Data extract
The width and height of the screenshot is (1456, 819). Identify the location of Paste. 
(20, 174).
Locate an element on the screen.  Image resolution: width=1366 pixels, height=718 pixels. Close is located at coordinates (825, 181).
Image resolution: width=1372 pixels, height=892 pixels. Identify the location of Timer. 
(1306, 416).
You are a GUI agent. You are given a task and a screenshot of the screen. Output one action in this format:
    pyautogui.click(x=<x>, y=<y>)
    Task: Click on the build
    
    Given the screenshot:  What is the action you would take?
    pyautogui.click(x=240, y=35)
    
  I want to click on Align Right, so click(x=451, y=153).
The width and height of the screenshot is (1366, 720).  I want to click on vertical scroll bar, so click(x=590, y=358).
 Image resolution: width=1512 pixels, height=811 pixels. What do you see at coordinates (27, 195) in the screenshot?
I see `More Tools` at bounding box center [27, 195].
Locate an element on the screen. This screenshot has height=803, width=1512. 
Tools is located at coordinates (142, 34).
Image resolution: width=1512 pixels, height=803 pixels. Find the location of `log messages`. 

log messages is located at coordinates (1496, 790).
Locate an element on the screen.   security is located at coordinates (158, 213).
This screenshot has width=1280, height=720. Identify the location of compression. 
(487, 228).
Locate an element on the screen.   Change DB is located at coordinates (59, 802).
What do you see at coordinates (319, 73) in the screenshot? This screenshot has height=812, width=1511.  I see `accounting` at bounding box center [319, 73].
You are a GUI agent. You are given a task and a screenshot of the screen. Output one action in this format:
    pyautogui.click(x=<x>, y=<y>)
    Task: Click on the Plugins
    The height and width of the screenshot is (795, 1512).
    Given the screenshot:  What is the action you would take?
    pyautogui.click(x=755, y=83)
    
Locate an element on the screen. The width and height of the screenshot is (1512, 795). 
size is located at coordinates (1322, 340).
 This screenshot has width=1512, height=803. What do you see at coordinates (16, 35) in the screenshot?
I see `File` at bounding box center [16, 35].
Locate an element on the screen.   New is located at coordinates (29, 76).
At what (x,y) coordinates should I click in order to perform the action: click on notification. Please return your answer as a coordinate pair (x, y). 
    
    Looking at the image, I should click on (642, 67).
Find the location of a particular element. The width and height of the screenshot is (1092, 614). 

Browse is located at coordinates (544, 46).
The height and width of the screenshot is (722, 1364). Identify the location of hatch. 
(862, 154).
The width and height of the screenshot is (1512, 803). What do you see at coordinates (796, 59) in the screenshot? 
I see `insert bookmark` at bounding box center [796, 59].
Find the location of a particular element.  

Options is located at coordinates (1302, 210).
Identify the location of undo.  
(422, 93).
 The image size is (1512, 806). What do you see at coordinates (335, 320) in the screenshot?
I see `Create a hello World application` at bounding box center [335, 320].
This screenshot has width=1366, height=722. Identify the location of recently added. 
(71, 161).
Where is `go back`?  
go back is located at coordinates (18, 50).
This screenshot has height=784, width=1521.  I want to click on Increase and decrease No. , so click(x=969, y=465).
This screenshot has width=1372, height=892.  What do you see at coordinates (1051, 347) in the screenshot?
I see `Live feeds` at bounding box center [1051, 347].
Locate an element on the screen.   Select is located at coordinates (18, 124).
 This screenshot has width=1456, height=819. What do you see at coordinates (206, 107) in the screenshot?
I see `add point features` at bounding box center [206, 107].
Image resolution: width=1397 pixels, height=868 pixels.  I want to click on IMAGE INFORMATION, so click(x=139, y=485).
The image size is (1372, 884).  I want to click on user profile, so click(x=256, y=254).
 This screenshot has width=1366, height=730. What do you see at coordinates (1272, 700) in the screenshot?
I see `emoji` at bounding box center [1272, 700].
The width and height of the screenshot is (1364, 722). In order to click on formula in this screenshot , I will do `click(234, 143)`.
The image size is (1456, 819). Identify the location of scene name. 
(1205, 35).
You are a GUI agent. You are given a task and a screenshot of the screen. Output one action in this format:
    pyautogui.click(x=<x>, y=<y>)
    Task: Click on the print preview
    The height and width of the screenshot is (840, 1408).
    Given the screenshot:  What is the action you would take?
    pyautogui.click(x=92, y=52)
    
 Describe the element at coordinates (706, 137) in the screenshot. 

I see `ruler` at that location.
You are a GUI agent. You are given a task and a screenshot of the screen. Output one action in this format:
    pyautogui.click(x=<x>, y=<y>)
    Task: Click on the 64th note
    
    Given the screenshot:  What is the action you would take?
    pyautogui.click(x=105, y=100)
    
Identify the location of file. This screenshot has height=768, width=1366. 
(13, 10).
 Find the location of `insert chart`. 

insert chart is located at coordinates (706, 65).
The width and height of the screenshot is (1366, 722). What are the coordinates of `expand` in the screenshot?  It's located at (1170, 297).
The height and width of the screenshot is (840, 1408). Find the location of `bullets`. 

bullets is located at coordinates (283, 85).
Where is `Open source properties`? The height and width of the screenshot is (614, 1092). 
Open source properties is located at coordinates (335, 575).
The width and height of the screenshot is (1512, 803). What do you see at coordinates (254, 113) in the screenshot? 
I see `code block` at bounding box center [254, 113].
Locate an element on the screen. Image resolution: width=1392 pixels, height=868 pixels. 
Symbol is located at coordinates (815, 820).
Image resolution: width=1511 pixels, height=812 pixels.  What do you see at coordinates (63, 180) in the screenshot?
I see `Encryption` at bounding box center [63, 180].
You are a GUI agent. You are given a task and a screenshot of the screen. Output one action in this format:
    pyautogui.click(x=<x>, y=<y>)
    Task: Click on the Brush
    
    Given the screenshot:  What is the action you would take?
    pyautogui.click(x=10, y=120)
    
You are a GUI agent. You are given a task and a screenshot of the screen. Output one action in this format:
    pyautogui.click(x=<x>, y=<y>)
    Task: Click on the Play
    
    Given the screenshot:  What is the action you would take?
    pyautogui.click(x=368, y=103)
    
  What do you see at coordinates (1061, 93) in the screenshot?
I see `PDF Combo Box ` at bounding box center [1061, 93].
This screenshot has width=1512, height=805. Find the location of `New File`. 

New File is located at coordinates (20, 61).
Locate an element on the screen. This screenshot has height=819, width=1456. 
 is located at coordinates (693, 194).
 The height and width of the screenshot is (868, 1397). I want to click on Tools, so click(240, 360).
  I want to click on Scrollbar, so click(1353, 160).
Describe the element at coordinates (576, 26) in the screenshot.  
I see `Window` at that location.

Directions
Copy out, without any change, the lines of the items above running from the line containing "The height and width of the screenshot is (722, 1364)." through the line containing "Options is located", with both of those lines included.

Written reply
The height and width of the screenshot is (722, 1364). Identify the location of hatch. 
(862, 154).
The width and height of the screenshot is (1512, 803). What do you see at coordinates (796, 59) in the screenshot? 
I see `insert bookmark` at bounding box center [796, 59].
Find the location of a particular element.  

Options is located at coordinates (1302, 210).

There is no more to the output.